# Size-dependent frequency bands in the ferromagnetic resonance of a   Fe-nanocube

**Authors:** Alexander F. Sch\"affer, Alexander Sukhov, Jamal Berakdar

arXiv: 1701.02503 · 2017-05-24

## TL;DR

This study uses micromagnetic simulations to show that ferromagnetic resonance spectra of Fe nanocubes are highly dependent on size, revealing distinct spectral features and the limits of macrospin models at different scales.

## Contribution

The paper demonstrates size-dependent FMR spectral features in Fe nanocubes and identifies the size threshold where macrospin models become applicable.

## Key findings

- FMR spectra show two bands at 0.4 T and 0.1 T for 40 nm nanocubes.
- Macrospin model is valid for approximately 20 nm nanocubes.
- Above 40 nm, a broad FMR absorption band appears.

Records supplied ▸
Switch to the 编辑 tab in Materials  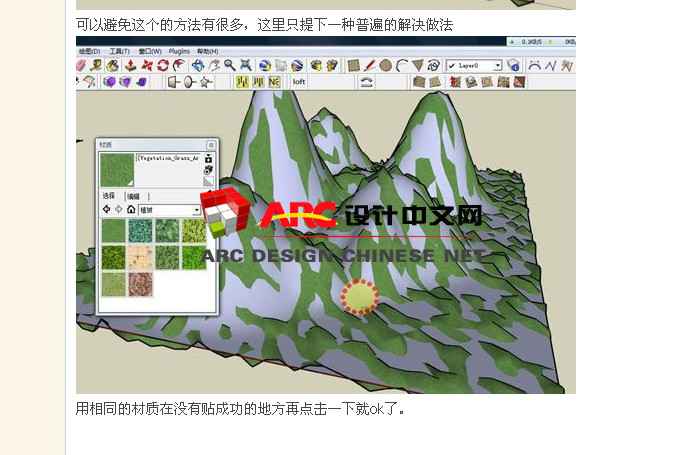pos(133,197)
--
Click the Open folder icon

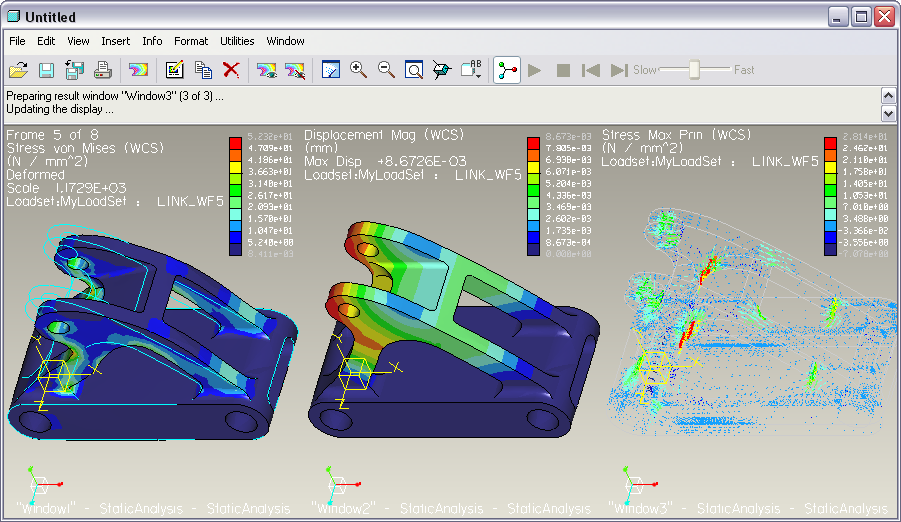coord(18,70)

Given task 1 ▸
According to the Fe-nanocube summary, at which two field values do the FMR bands appear for 40 nm nanocubes?
Given task 2 ▸
Translate this sentence from the Fe-nanocube summary into Spanish: "Macrospin model is valid for approximately 20 nm nanocubes."
Given task 3 ▸
Continue the summary of the Fe-nanocube resonance study from its last line.
You can leave the records aside; they aren't needed here.

Task response 1 ▸
0.4 T and 0.1 T.

Task response 2 ▸
El modelo de macroespín es válido para nanocubos de aproximadamente 20 nm.

Task response 3 ▸
## Abstract

Using full micromagnetic simulations we calculate the spectra of ferromagnetic resonance (FMR) for an iron (core-shell) nanocube and show that the FMR characteristics are strongly size dependent. For instance, for a $40~$nm it is found that, in contrast to a macrospin picture, the spectrum of the iron nanocube possesses two bands centered around $0.4~$T and $\approx 0.1~$T. The peaks originate from the surface anisotropy induced by the strong demagnetizing fields (DMFs) of iron. Further simulations reveal that for $\approx 20~$nm nanocubes the macrospin model becomes viable. Above $40~$nm we find a broad band for FMR absorption. Our results point to possible interpretations of existing FMR experimental observations for the system studied here.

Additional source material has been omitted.